Each line from the one containing "Where should I click to: Select" through the last line of the data below should be printed exactly, please, with any pictures omitted.

########################################

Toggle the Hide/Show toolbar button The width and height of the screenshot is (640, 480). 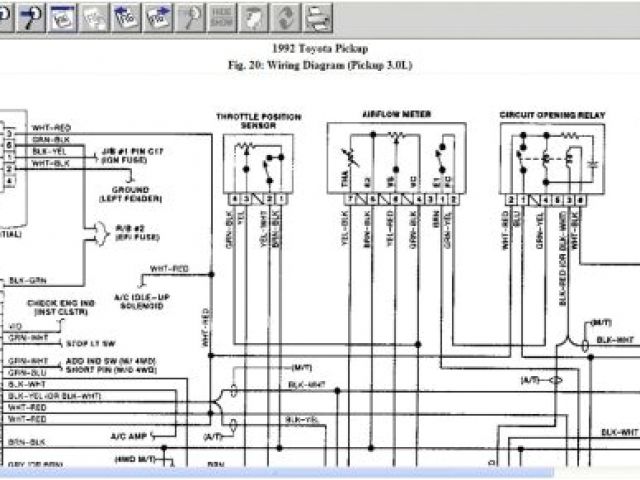pos(222,15)
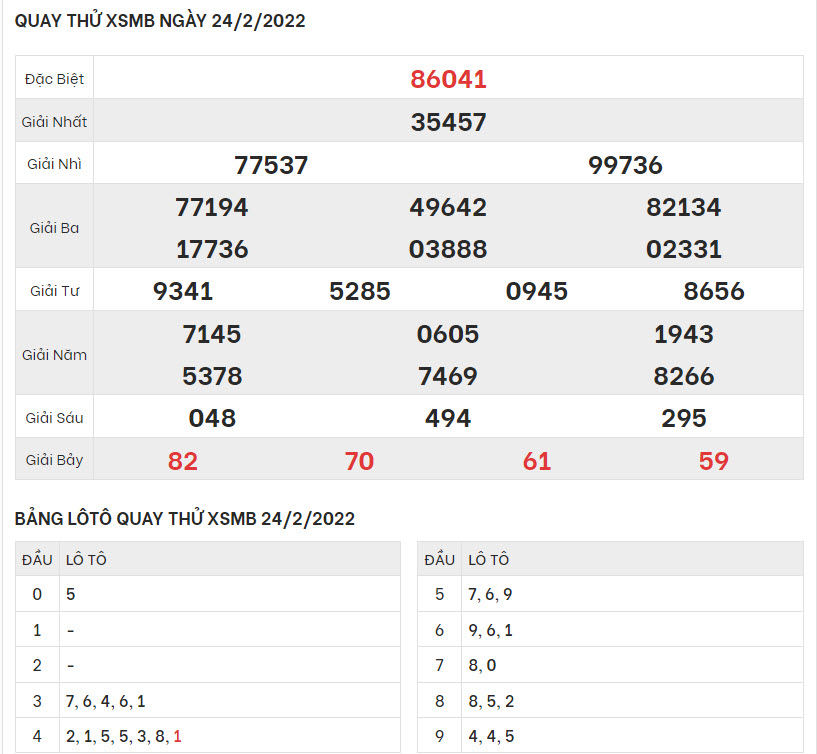Click third prize number 03888
The image size is (817, 754).
coord(448,249)
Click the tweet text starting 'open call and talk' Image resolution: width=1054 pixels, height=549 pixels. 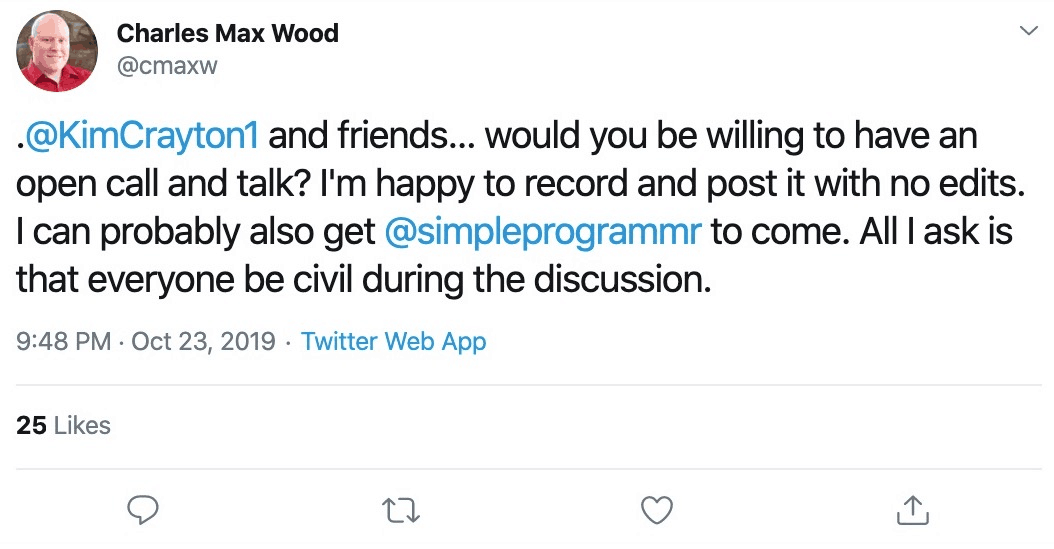(520, 183)
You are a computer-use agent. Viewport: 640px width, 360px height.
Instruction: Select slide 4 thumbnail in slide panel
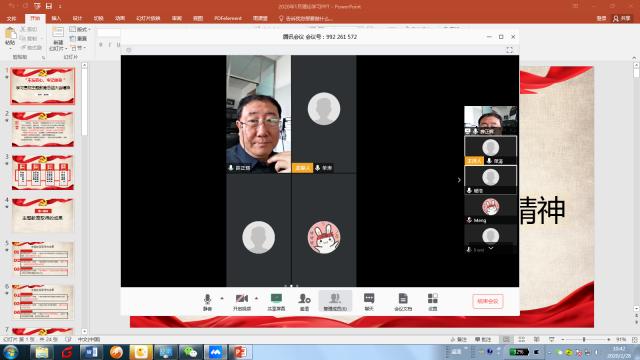pos(43,215)
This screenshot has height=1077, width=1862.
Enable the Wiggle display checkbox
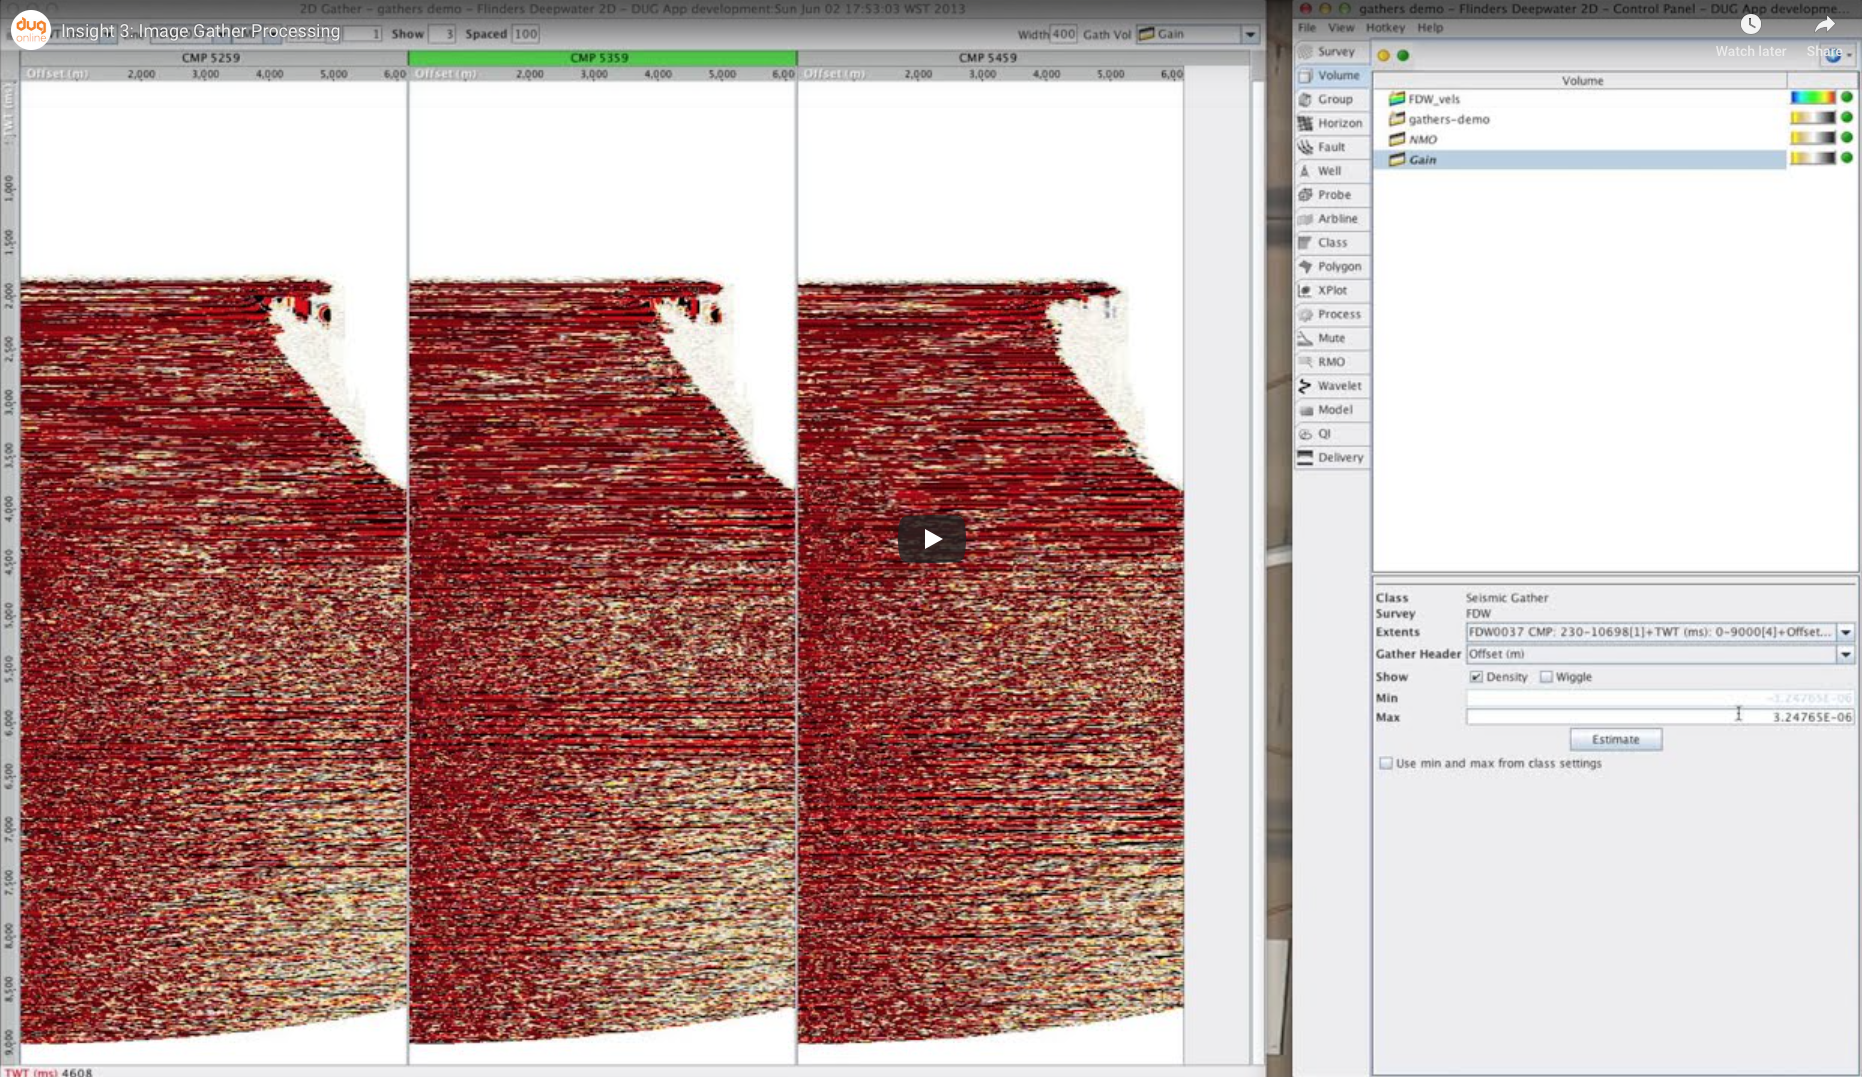(x=1546, y=677)
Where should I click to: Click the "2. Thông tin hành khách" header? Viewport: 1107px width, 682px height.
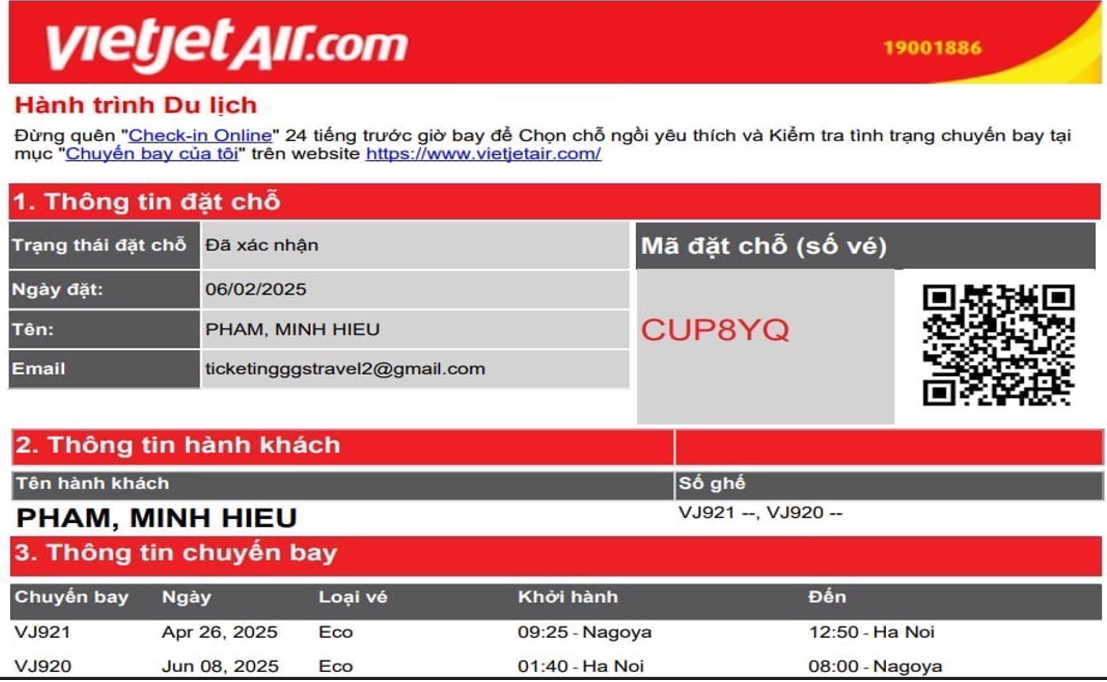tap(178, 446)
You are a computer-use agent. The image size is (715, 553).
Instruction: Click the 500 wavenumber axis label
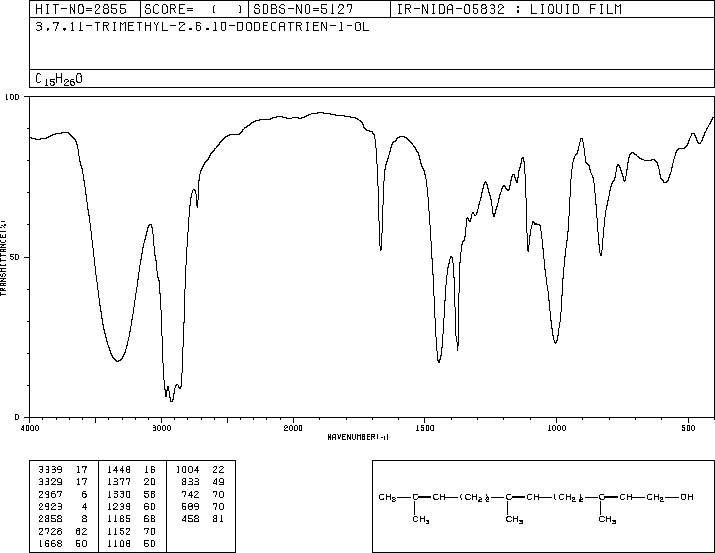pyautogui.click(x=688, y=428)
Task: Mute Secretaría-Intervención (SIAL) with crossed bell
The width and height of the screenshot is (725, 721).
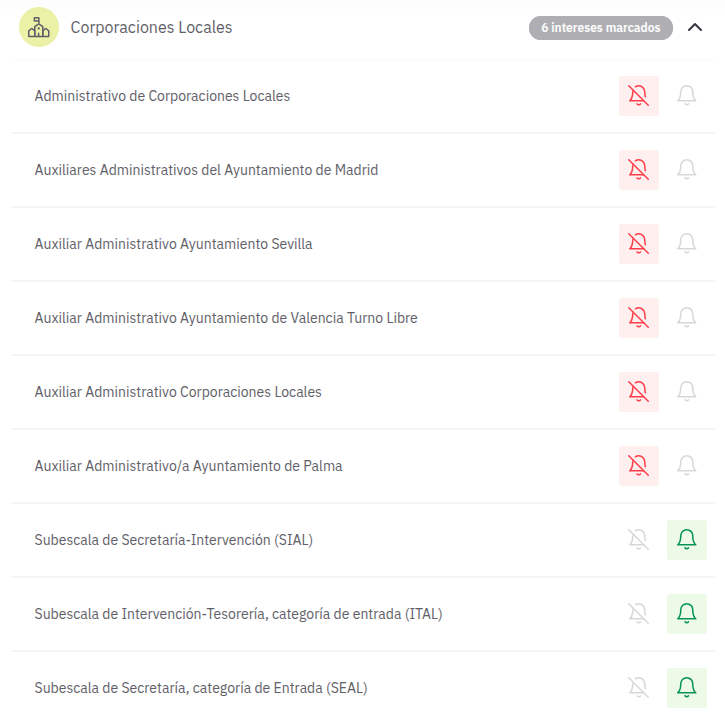Action: 638,540
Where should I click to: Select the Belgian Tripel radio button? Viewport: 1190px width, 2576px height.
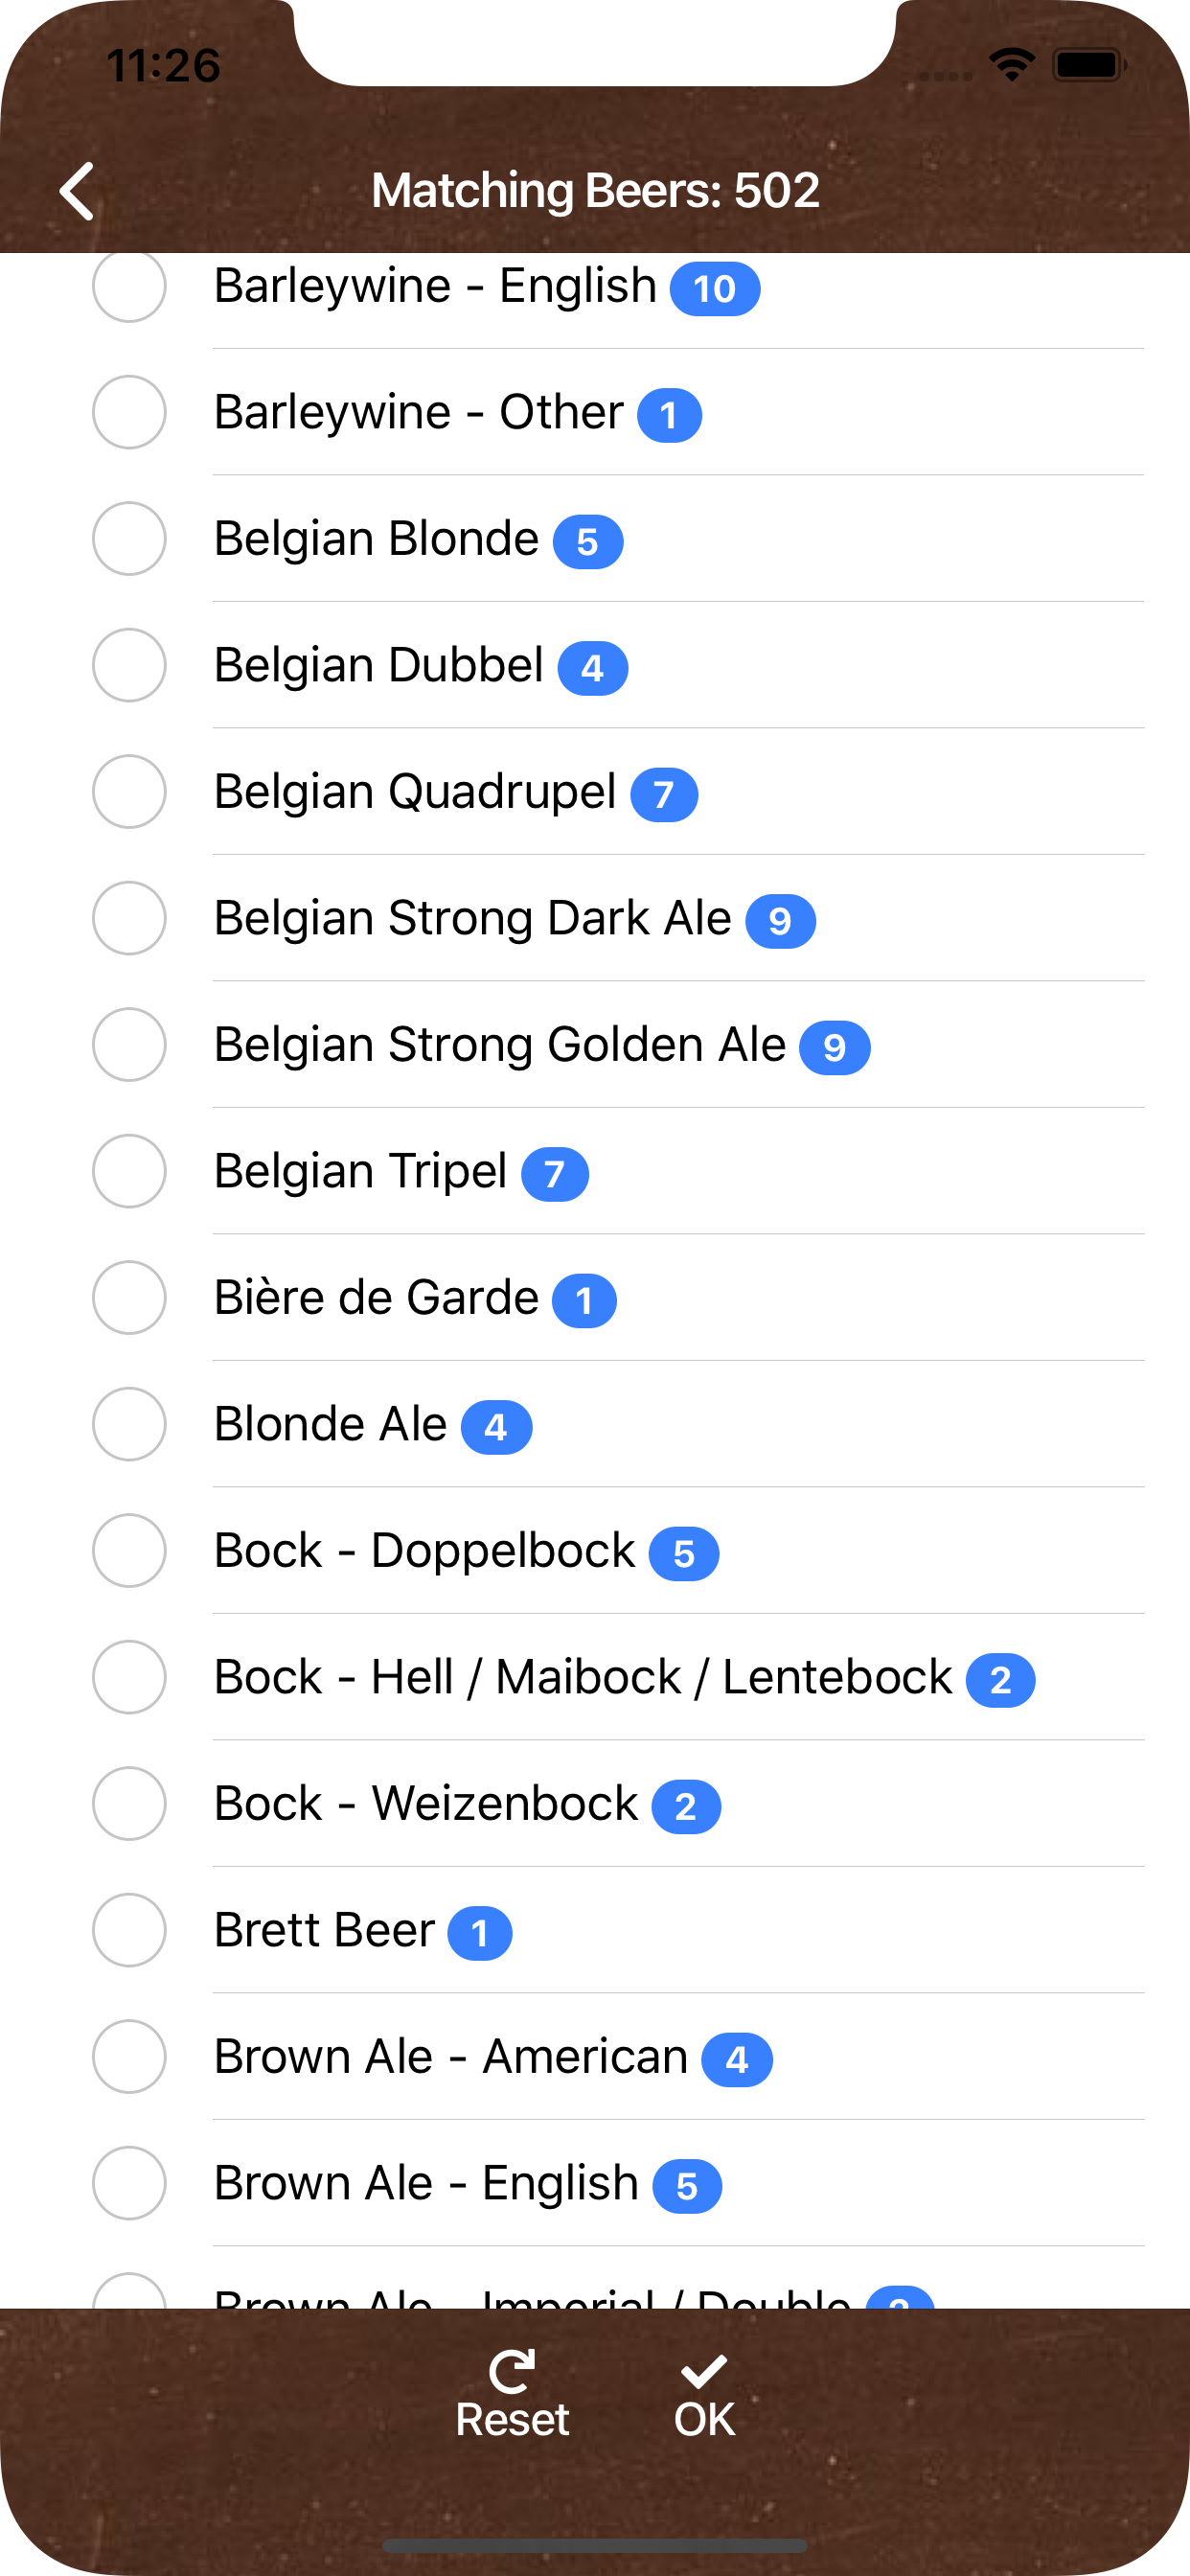(129, 1171)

########################################

## RESULT OF THE TASK
Where should I click to: Select the Belgian Tripel radio button? Viewport: 1190px width, 2576px height.
(129, 1171)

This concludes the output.